Furthermore, Dar es Salaam also aims to improve air quality by reducing pollution caused by motor vehicles. To achieve this, the city has invested in a mass transit system and implemented policies that encourage the use of alternative fuels and the development of an electric vehicle industry.
The city is now more livable, convenient, and efficient, making it much easier for citizens to get around and access important amenities and services. Moreover, the improved mobility and reduced emissions are also helping to make the city’s air much cleaner.
The city’s significant efforts to improve transportation demonstrate its commitment to sustainability and its determination to become a global leader in green transport.

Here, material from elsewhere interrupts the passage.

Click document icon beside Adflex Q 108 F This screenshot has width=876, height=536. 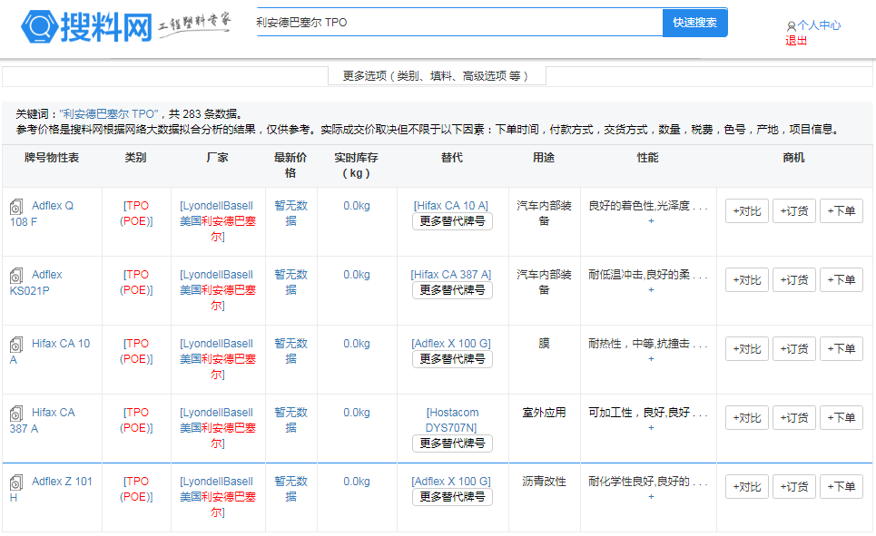16,207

This is likely to be just the beginning of a much bigger journey towards sustainable mobility and a brighter future for Dar es Salaam.

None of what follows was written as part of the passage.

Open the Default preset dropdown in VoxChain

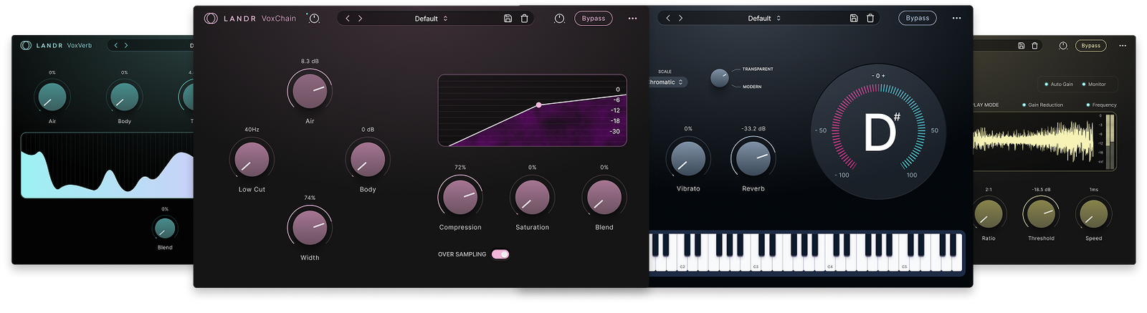[431, 19]
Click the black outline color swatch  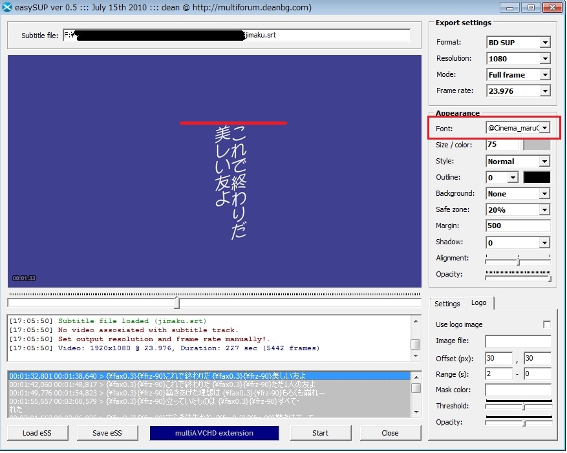(x=537, y=177)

How it’s impacting regional economies
Are you looking for ways to boost your business and the economy of East Africa? Nowadays, many regions in East Africa are investing in their transportation sector. As a result, sustainable transportation has become an important part of economic development. Dar es Salaam, the economic capital of Tanzania, is at the forefront of this effort, investing in a variety of sustainable transport initiatives to benefit its citizens and the neighbouring East African countries.
In recent years, Dar es Salaam has been investing heavily in sustainable transportation initiatives, such as the construction of new intercity roads and railways, the creation of light rail systems, and the implementation of bike-sharing programs. These changes have had a direct effect on the city’s economy, providing jobs to thousands and improving access to jobs and services for citizens.

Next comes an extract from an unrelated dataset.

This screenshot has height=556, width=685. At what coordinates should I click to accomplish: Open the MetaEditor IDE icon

One of the most notable initiatives that Dar es Salaam has undertaken has been the creation of a light rail system. This system has reduced the time commuters spend in traffic on the city’s busy roads and has significantly improved public transportation access to key areas of the city. It has also provided jobs for local engineers and construction workers and has generated revenue for the government. The light rail system has made life a lot easier for the people of Dar es Salaam and has helped to connect different parts of the city, increasing economic mobility.
In addition to its light rail system, Dar es Salaam has also implemented a series of bike sharing programs, which has enabled citizens to access necessary services more easily. These programs have also helped to reduce the city’s carbon footprint, as well as to create thousands of new jobs. The bike-sharing system has encouraged citizens to take up cycling as a form of exercise and transportation, reducing the need for personal vehicles.
Furthermore, the city has made significant investments in intercity roads and railways. This has increased convenience and accessibility between Dar es Salaam and other cities, providing greater opportunities for businesses, services, and goods to be moved between the two cities. In addition, these investments have further helped to reduce the city’s congestion and have increased mobility for citizens, which has helped to spur new businesses and investments throughout the region.
In conclusion, Dar es Salaam’s transportation system is a model for other African cities. The city has made efficient use of its limited resources, and as a result, has seen significant economic growth. The keys to Dar es Salaam’s success include its strong public-private partnerships, its focus on non-motorized transport, and its effective regulation of the taxi industry.